Un droit, des morales : valoriser l'Etat laïque

L'État ne produit pas de sens. Laïque, il se
l'interdit même, au-delà des droits de l'homme
et des principes fondateurs de l'État de droit démocratique.
Ce sont les communautés de foi et de
conviction qui, avec des mouvements humanitaires
et sociaux, cherchent à humaniser et à socialiser
les citoyens. Ils y trouvent une légitimité collective
et se constituent ensemble en références d'intérêt
général. C'est que les personnes ne sont pas seulement
les citoyens d'un État et qu'une société ne se
réduit ni à l'État, ni à ses communautés de conviction.

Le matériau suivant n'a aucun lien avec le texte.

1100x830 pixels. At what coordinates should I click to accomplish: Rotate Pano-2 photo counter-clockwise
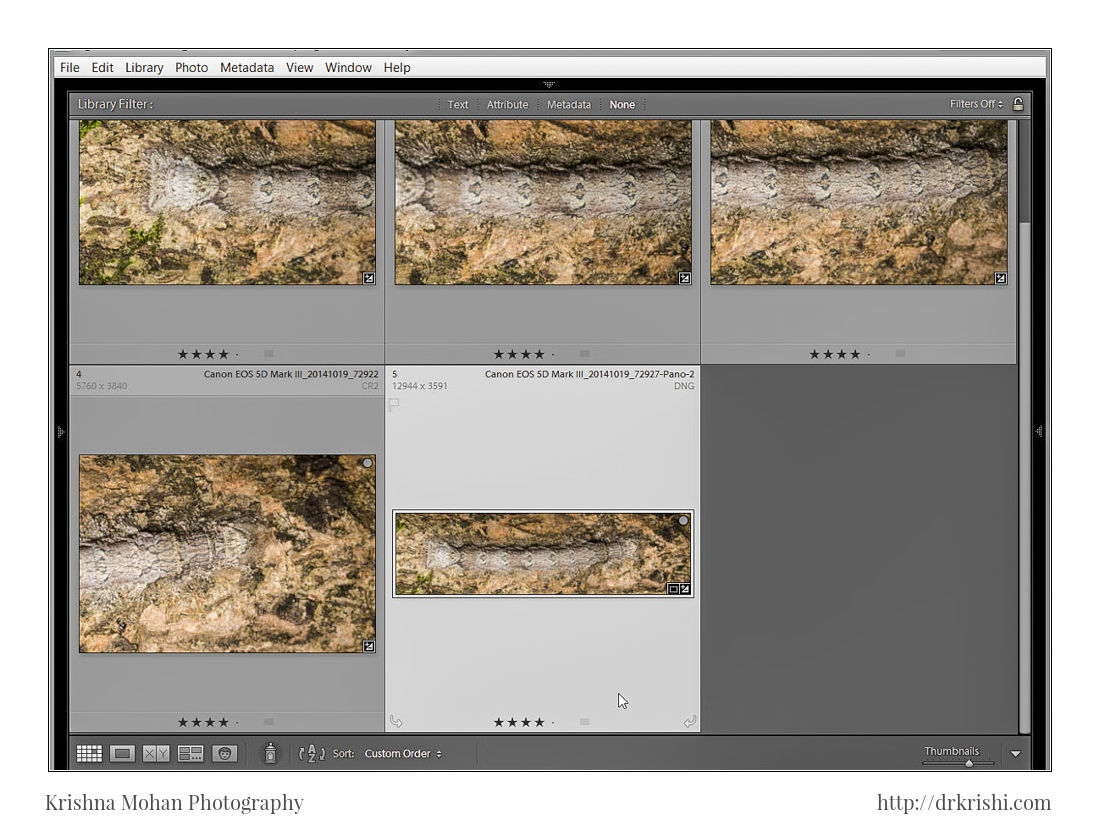[396, 721]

Si les deux sont légitimes, leurs compétences
ne doivent-elles pas être articulées ? N'est-ce pas à
l'État, garant de l'intérêt général, qu'il appartient
d'y veiller ?
Entre «la loi absolue de Dieu doit l'emporter sur la
loi contingente des hommes» et «la volonté générale
de l'État démocratique doit l'emporter sur les
volontés de confessions particulières», trois
conditions doivent permettre le «vivre ensemble».

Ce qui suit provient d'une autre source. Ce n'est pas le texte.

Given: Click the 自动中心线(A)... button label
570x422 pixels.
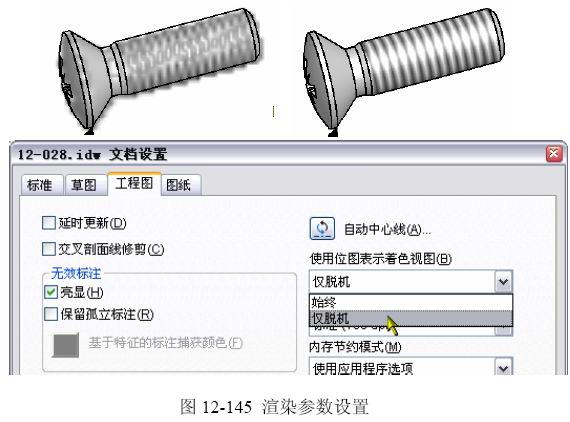Looking at the screenshot, I should [387, 229].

Primo , qu'on s'accorde sur le noyau de valeurs
qui traduisent la dignité humaine et servent de
référent commun. Secundo , qu'on délimite les
champs d'intervention normative, respectivement
juridique et moral, de l'État et des communautés,
de sorte que ces dernières puissent prendre part
au débat démocratique sans intervenir dans la décision
démocratique. Tertio , que pour prévenir ou
pour gérer des conflits, on s'accorde sur des règles
et des procédures formelles. Si cela peut se faire,
il n'y a pas d'objection à ce que l'État impose à la
fois ce noyau substantiel commun et ces règles
formelles aux diverses communautés qui le peuplent.